Your instructions
Reproduce every line of the data below word for word, leaving out the pictures.

(Target pointing data)
▼

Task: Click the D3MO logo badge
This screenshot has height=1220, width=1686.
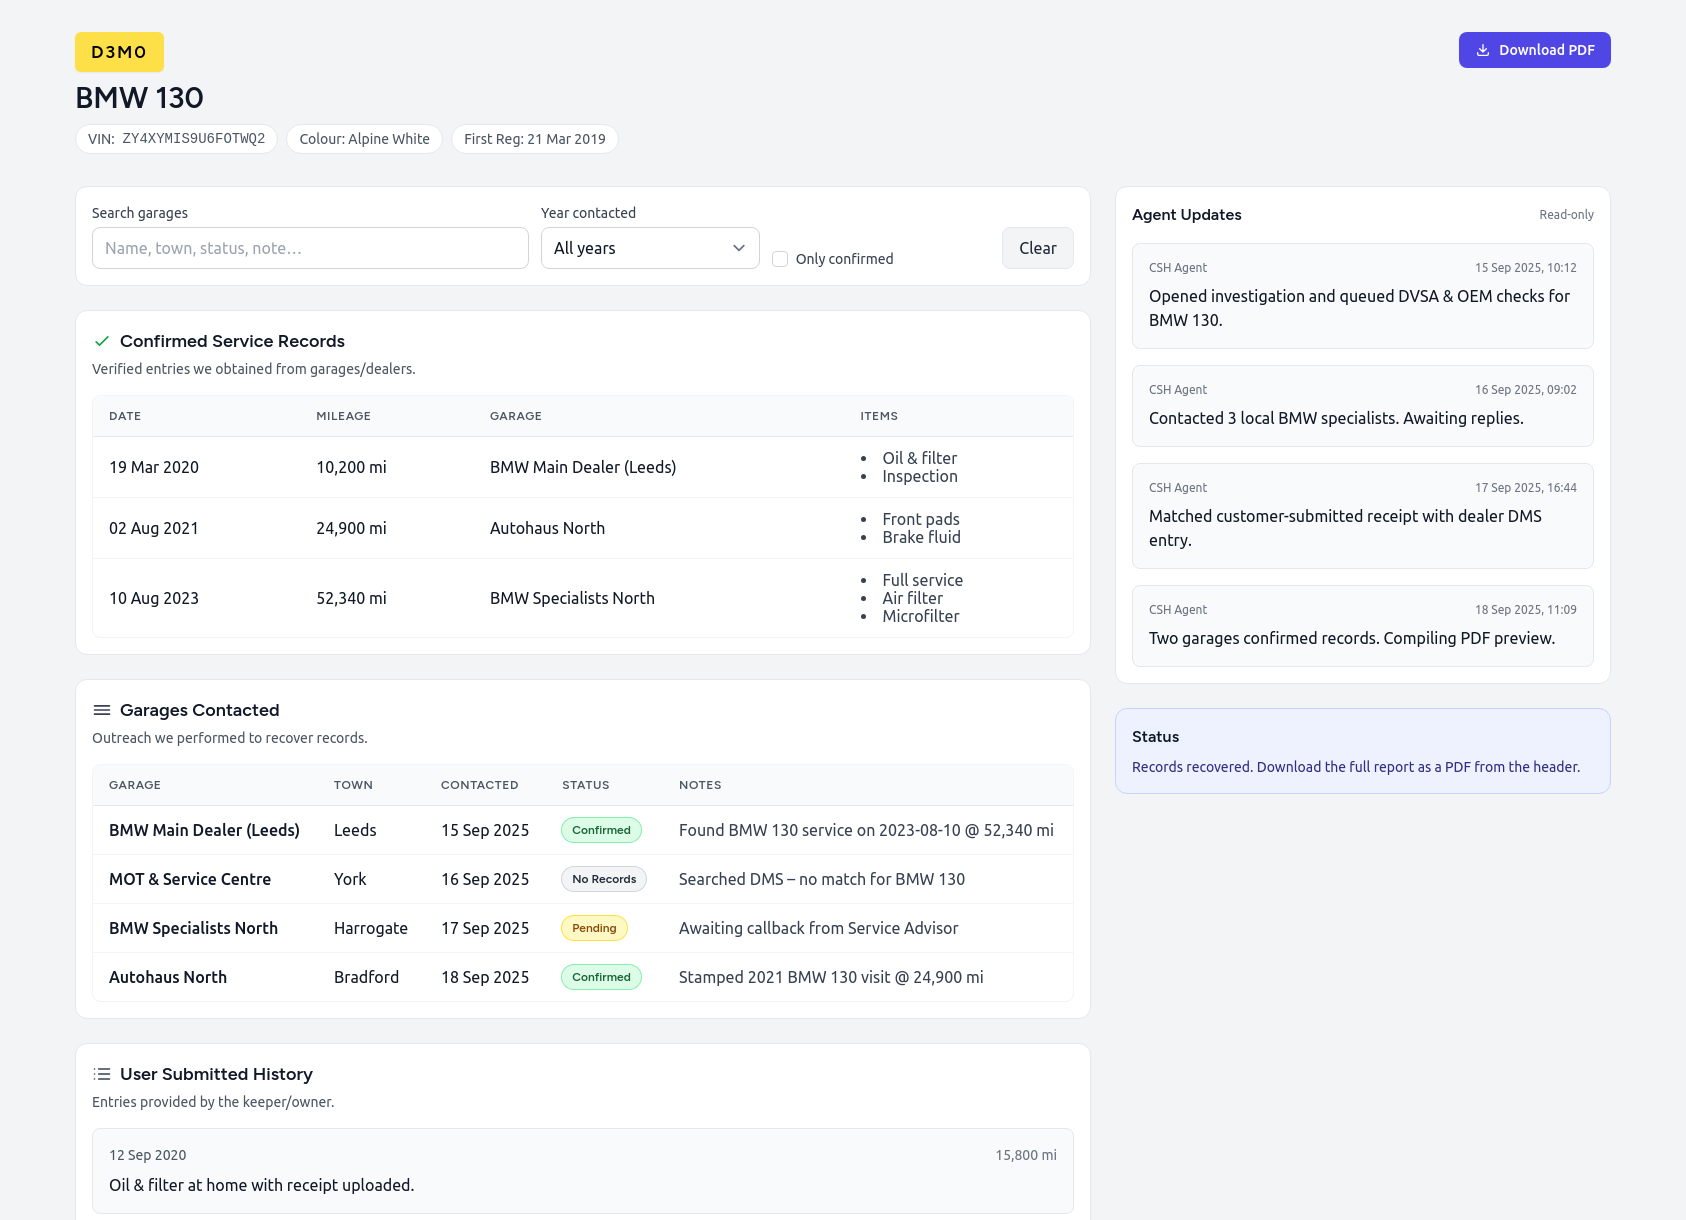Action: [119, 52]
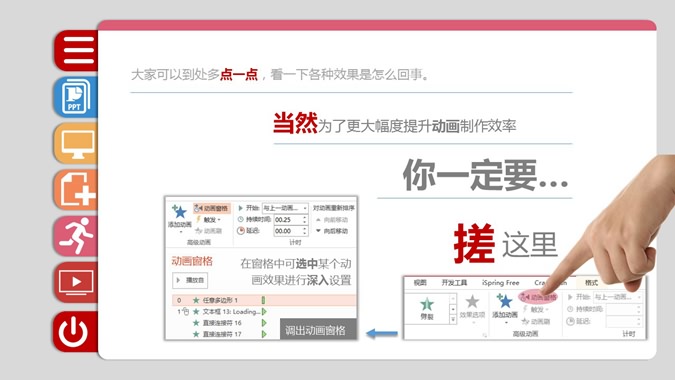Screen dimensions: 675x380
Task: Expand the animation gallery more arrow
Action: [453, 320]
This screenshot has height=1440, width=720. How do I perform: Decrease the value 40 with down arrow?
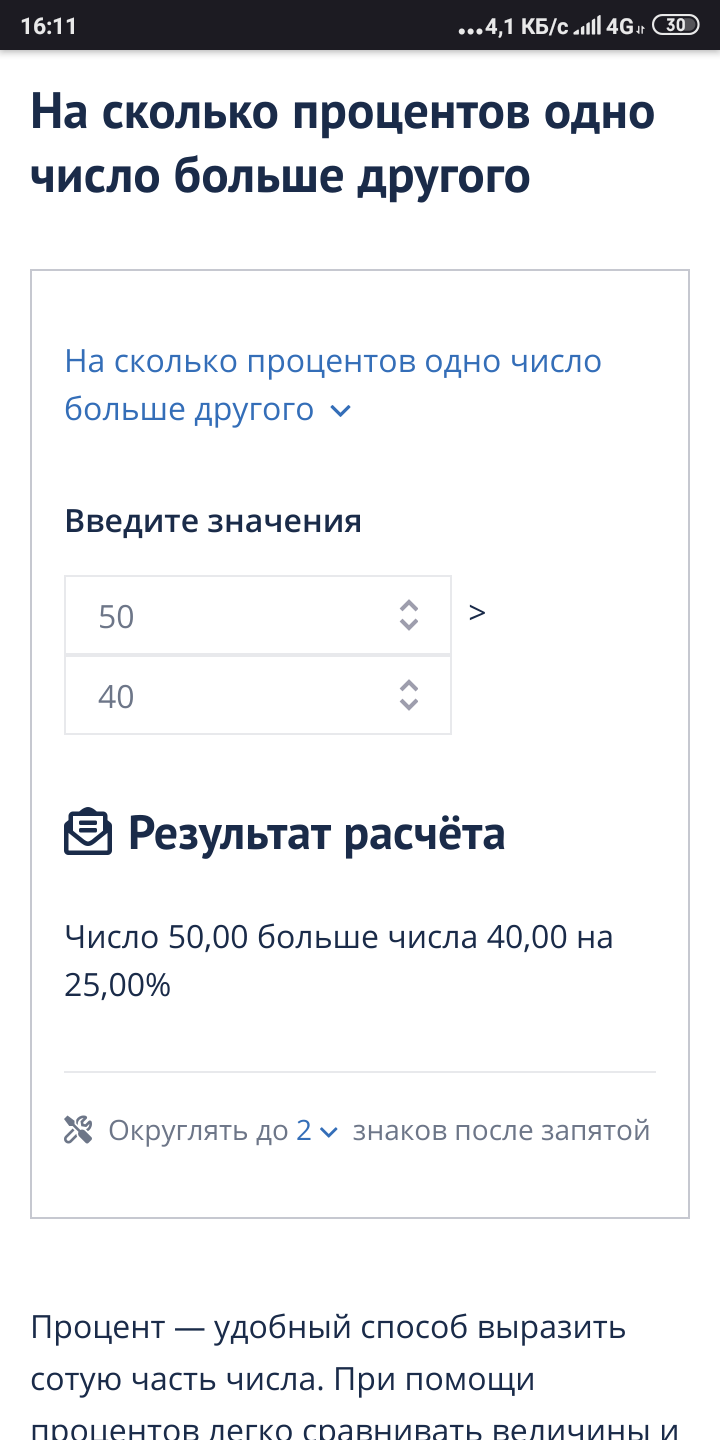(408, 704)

▲

The output
Task: Click the D3MO logo badge
This screenshot has height=1220, width=1686.
Action: [119, 52]
Screen dimensions: 675x380
Task: Expand the animation gallery more arrow
Action: [453, 320]
This screenshot has height=1440, width=720. How do I perform: Decrease the value 40 with down arrow?
(408, 704)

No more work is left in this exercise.